### Задание
Продолжите текст о Хаскале и маскилим в Восточной Европе, начав сразу после его последнего предложения.

### Фрагмент текста
Еврейский миф в славянской культуре - страница 6



Барталь анализирует парадоксы, связанные с движением Просвещения в диаспоре Восточной Европы – сторонниками Хаскалы и маскилим. Вопреки сложившимся в старой историографии стереотипам, Хаскалу следует считать следствием процессов модернизации в диаспоре, но не движущей силой этих процессов. Маскилим, сторонники Просвещения, оказались тем движением, которое формулировало еврейскую национальную идею, ибо стремились не к национальной ассимиляции, а к государственной интеграции евреев. Стремясь к «исправлению» еврейской традиционной культуры, они способствовали возрождению иврита как литературного языка, относя идиш к «жаргону», при этом сами создавали печатную продукцию – литературу на идише. Эта публицистика, считавшаяся либеральной, встречала противодействие имперских властей как в Австрии, так и в России. Заметим, что и зарождающаяся революционная публицистика отнеслась к языку идиш как «жаргону», о высоких материях следовало писать библейским языком (Фрумкин 1995: 623–624).

### Представленные записи
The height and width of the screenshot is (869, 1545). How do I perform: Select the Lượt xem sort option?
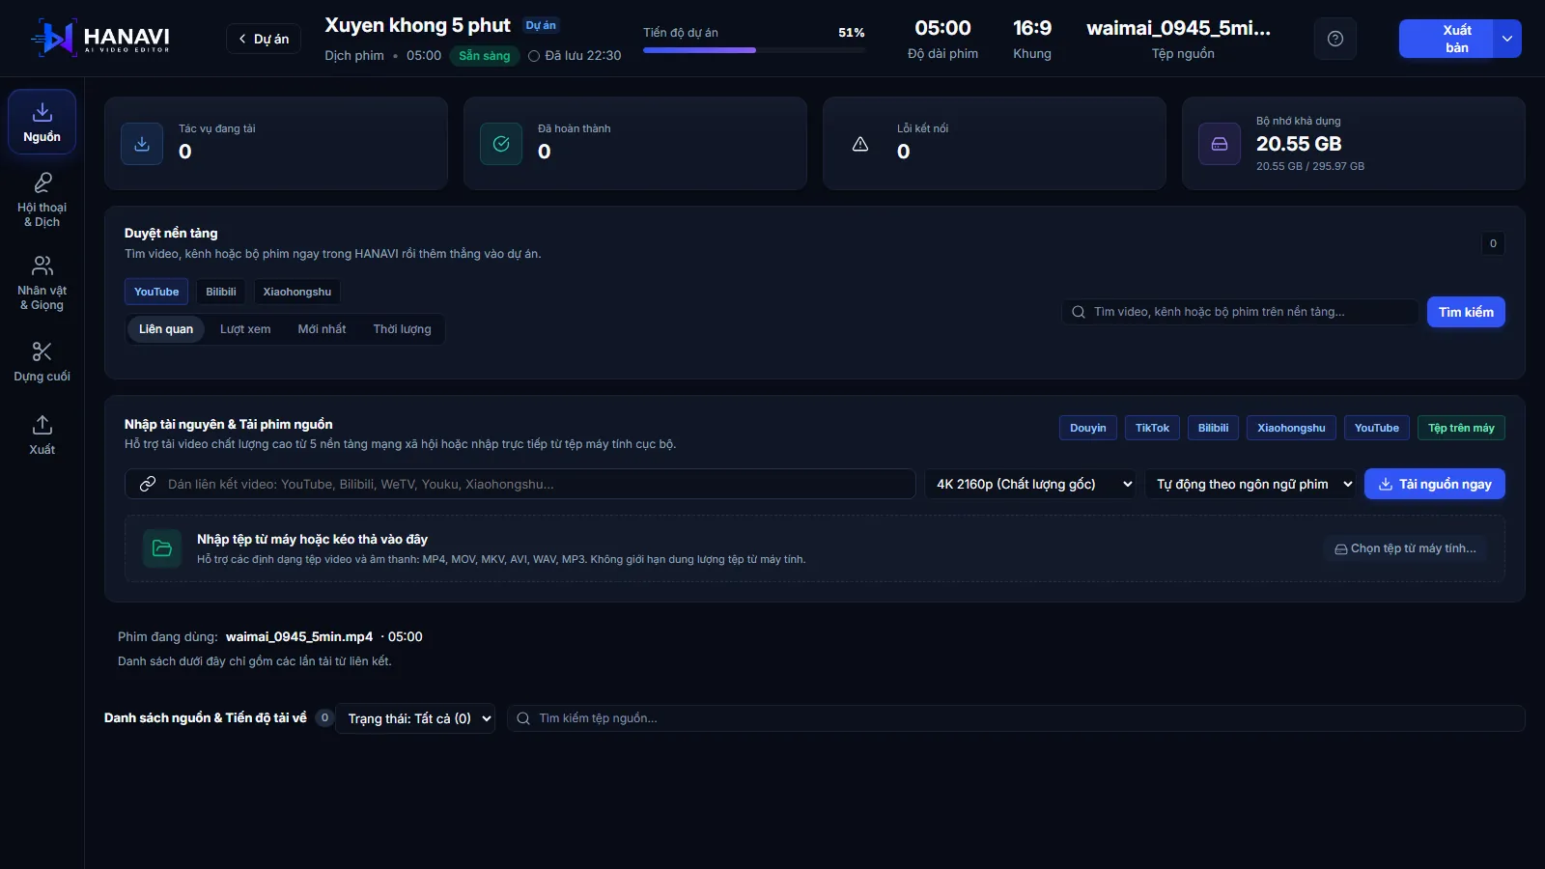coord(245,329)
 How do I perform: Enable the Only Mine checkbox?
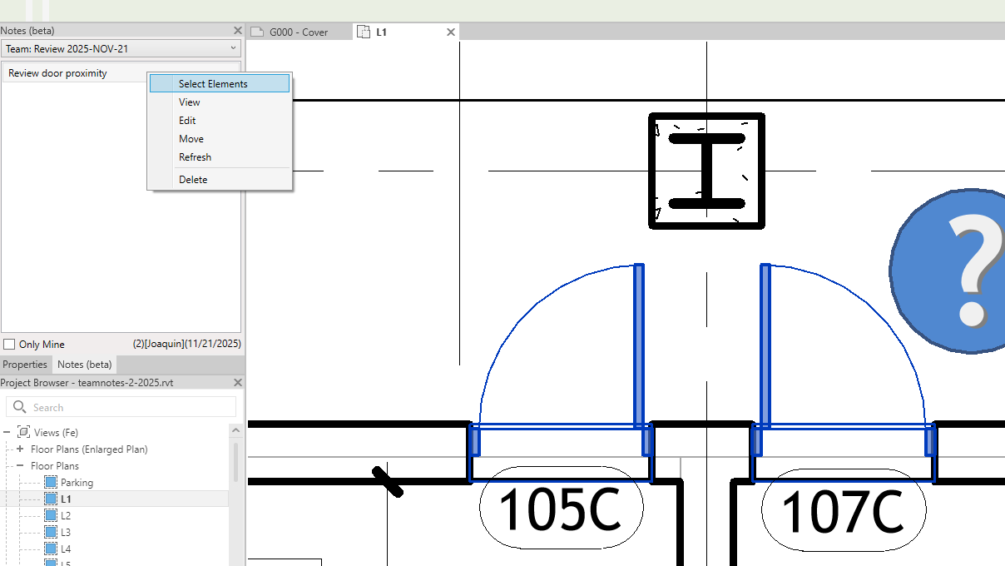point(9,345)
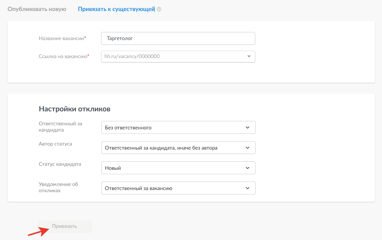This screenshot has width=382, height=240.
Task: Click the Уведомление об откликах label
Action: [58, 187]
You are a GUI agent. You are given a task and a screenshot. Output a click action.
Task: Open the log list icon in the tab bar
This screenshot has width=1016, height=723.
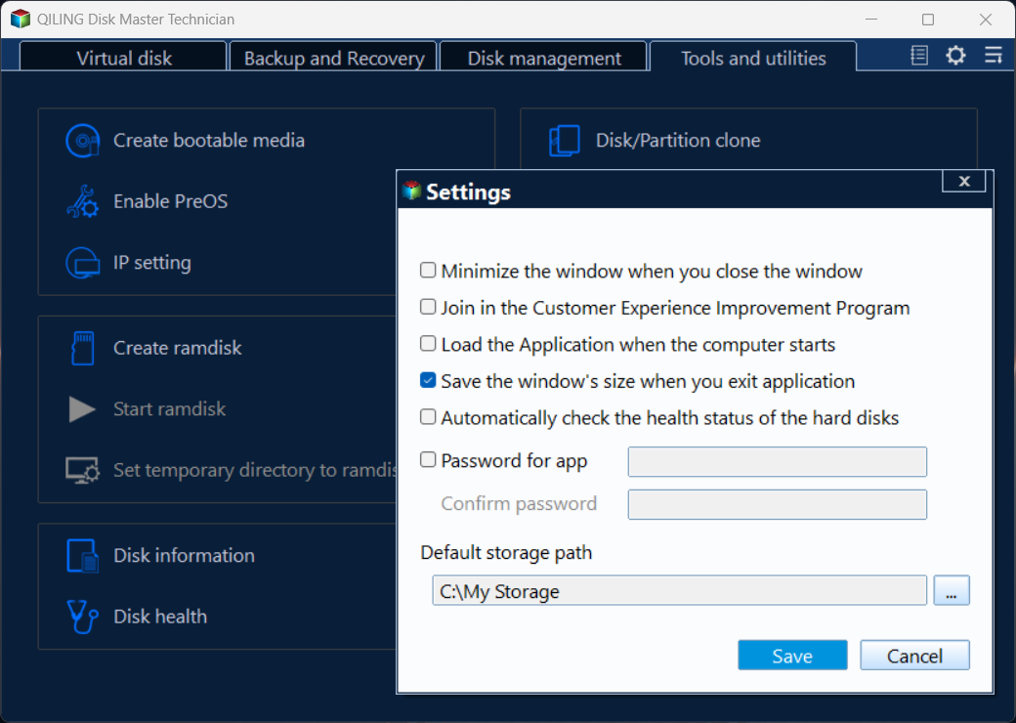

### Ответ на задание
Традиционный экономический быт диаспоры в России был окончательно подорван во время «Великих реформ» при Александре II с уничтожением крепостного уклада; евреи, уходившие на предприятия современной промышленности в города, не только отрывались от местечковых общин, но и формировали еврейский пролетариат, равно как и прослойку буржуазии. Более того, имперская администрация стала использовать «полезных» евреев для укрепления государственной экономики, разрешив представителям «полезных» профессий, в первую очередь финансистам и промышленникам, поселяться вне черты оседлости; представители традиционных профессий и промыслов (сапожники, портные и т. п.) не получили привилегий. Существенным для еврейской жизни оказалось разрешение выпускникам средних и высших учебных заведений жить вне черты оседлости: этот фактор сыграл большую роль в привлечении евреев в сферу русской культуры, чем все казенные попытки русифицировать еврейство. Несколько десятков тысяч евреев оказались вне черты оседлости в русских городах, в 1860-е гг. в этих условиях сформировалась еврейская периодическая печать, использовавшая три языка: иврит, идиш и государственный – русский. Стали формироваться еврейская литература и еврейская историческая наука. Русскоязычная еврейская журналистика, по характеристике Барталя, «сражалась на два фронта»: она противостояла сочинениям «либерального лагеря, требовавшего полной ассимиляции евреев», и антисемитской пропаганде, усилившейся в 1870-е гг. Публицистика стала новым «воплощением еврейской солидарности», объединяла и политизировала разрозненные группы еврейского населения.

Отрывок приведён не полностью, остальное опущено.